California last week issued a request for proposals (RFP) from vendors willing to build and maintain the FirstNet radio access network (RAN) within the state for the next 25 years, if California pursues and achieves “opt-out” status.

Released on Friday, the California RFP requires bidders to submit their proposals by 6:00 p.m. PST on Dec. 6. Evaluators will have a week to assess the proposals and are expected to complete the process by Dec. 13, according to the timetable included in the RFP.

Under the law that established FirstNet, governors in all 56 states and territories have the choice of making an “opt-in” decision—accepting the FirstNet deployment plan and allowing AT&T to build the LTE radio access network (RAN) within the state’s borders at no cost to the state—or pursuing the “opt-out” alternative, which would require the state to be responsible for building and maintaining the RAN for the next 25 years.

Like other state governors, California Gov. Jerry Brown has until Dec. 28 to announce his “opt-in/opt-out” decision. If a governor takes no action, the state is treated as an “opt-in” state. California plans to announce its intention to make an alternative RAN—or not—on the following day, Dec. 29.

No decision has been made yet, according to the RFP.

“California’s release of this RFP should not be interpreted that California has made the decision to opt-out of the state plan developed by AT&T and FirstNet,” the RFP states.

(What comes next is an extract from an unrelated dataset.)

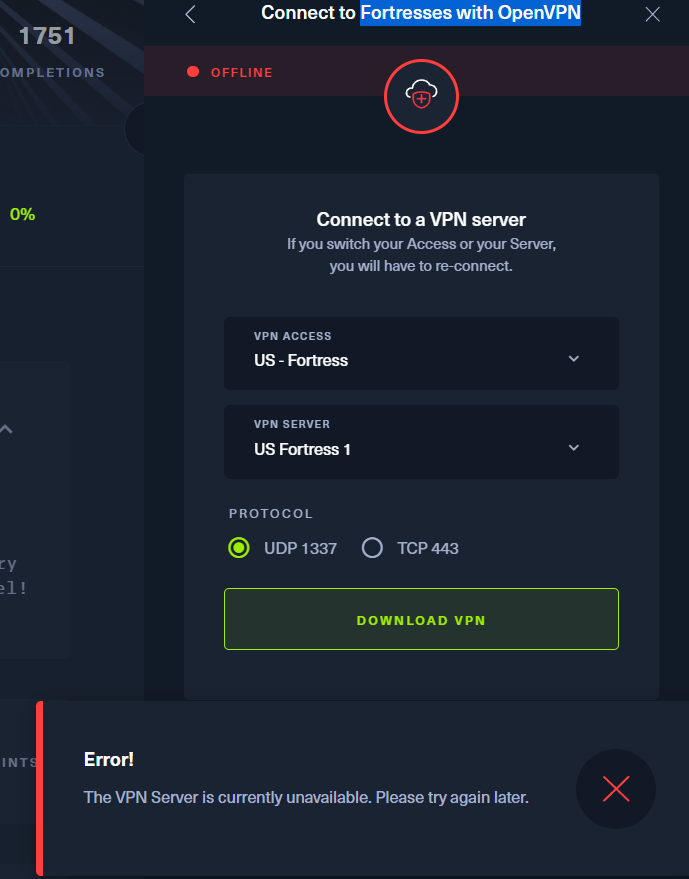Select the UDP 1337 protocol option

[x=239, y=548]
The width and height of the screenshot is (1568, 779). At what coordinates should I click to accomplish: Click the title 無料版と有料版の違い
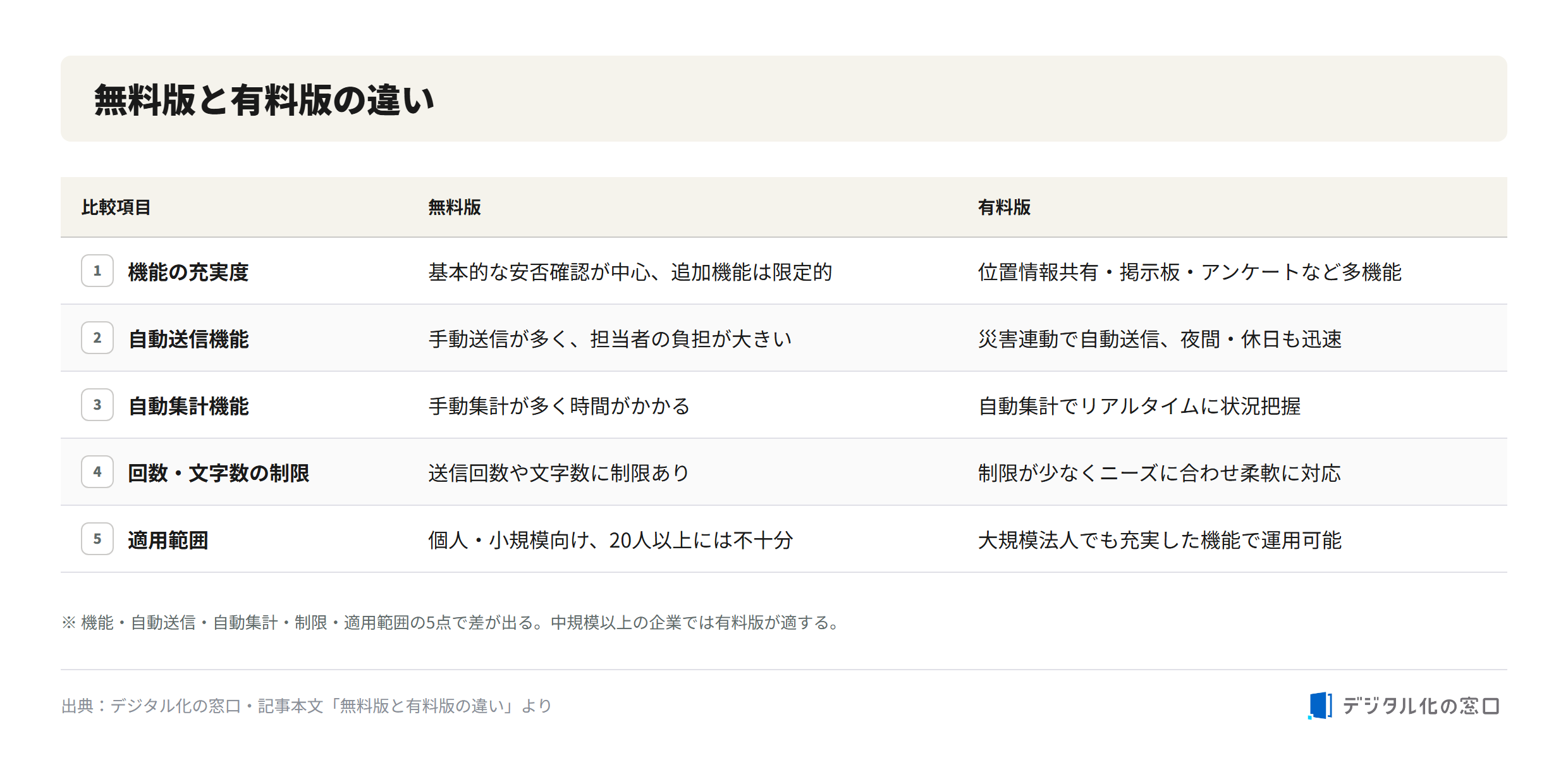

California has been one of the most closely watched states during the FirstNet “opt-in/opt-out” decision period, because of its large commercial markets, geographic size and the presence of the largest public-safety LTE early-builder project in the Los Angeles area.

State officials have been outspoken in their disappointment with several aspects of the FirstNet/AT&T proposal—in particular, the lack of coverage and network-hardening guarantees in the state plan—but they have also noted that the significant financial risks associated with the “opt-out” alternative make that choice far from ideal. In fact, if the California secures “opt-out” status and its effort fails, the state would be liable to pay a penalty of as much as $15 billion in a termination payment to FirstNet, according to multiple state presentations.

In addition to a $112 million performance bond, vendors should be prepared to supply the funds necessary to allow the state to meet any termination-payment requirements, according to the RFP.

“The state reserves the right to file a claim against the contractor’s performance bond in the event of contractor’s failure to perform resulting in a material breach,” the RFP states. “Furthermore, should the state opt to cancel the Spectrum Manager Lease Agreement [with FirstNet] due to the contractor’s material breach of the contract, the state reserves the right to file a claim for any termination payments owed by the state.”

If California decides to pursue the “opt-out” alternative, the state’s contract with an alternative-RAN vendor would be for a minimum of 10 years, with the state having the option to renew the agreement in 5-year increments extending to the full 25-year period that the AT&T nationwide FirstNet deal covers.

Officials for both Verizon and Rivada Networks have indicated publicly that their companies would be interested in submitting bids for a California alternative-RAN procurement.